When the time came to replace an older perfect binder, owner, president and director Hans Burkhardt did his homework, comparing all existing perfect-binding models on the market. He selected the Acoro perfect binder and says he does not regret his choice.

BuBu is known for high-quality jobs, soft covers, annual reports (PUR) and most of all, hardcover bindings, including coffee table books. According to Burkhardt, the Acoro investment commences a new era in the company's business activities. “We are now a good choice for high-quality, softcover jobs and annual reports as well,” he says. He says work on the Acoro results in higher productivity, thanks to the shorter setup times.

Schlatter Bindery is a slightly different business. This company offers a range of services, similar to a typical trade bindery in North America, including folding, saddlestitching and mail-order services.

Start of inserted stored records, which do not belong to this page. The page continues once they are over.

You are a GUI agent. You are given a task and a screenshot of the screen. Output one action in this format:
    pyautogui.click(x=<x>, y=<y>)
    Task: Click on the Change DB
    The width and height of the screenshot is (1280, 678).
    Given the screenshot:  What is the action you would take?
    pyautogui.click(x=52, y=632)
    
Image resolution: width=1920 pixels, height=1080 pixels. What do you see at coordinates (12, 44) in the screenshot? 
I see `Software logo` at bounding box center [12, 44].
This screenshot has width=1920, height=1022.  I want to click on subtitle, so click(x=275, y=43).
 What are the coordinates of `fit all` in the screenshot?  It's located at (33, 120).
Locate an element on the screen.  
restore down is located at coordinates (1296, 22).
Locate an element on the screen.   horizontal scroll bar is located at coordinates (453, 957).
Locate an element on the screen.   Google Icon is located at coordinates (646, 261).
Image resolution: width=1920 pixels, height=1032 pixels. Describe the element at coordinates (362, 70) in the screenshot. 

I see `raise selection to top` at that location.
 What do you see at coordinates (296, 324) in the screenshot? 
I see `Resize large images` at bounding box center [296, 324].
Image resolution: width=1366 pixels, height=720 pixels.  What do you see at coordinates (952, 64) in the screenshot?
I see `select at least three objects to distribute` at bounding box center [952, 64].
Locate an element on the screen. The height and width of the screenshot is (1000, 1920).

Book production, however, remains a vital part of its bread-and-butter business, according to managing director Adrian Krenger.

Schlatter is located in Bern in extremely tight quarters. Its goal, as with most trade binders, is to react quickly to customer requirements. Fast changeover capabilities are therefore essential. With the Acoro binder, the company can meet tighter deadlines, and adjust to smaller editions as well as split runs.

According to Krenger, the new binder has resulted in higher output, smoother operation, fewer errors, less waste and improved productivity. His operators reportedly appreciate the equipment's user-friendliness and reliability. He says the people most pleased are Schlatter's customers, as the bindery is able to deliver jobs when others cannot, even if it is only a partial advance delivery. When the remaining perfect-bound products need to go down the binding line, he notes that one touch of the screen recalls all former settings.

The Acoro Binder can be an ideal solution for binding small to midsize runs. An Acoro installation is now up and running in Milwaukee, with other installations to follow. Perfect binding, perhaps, finally gets closer to being perfect.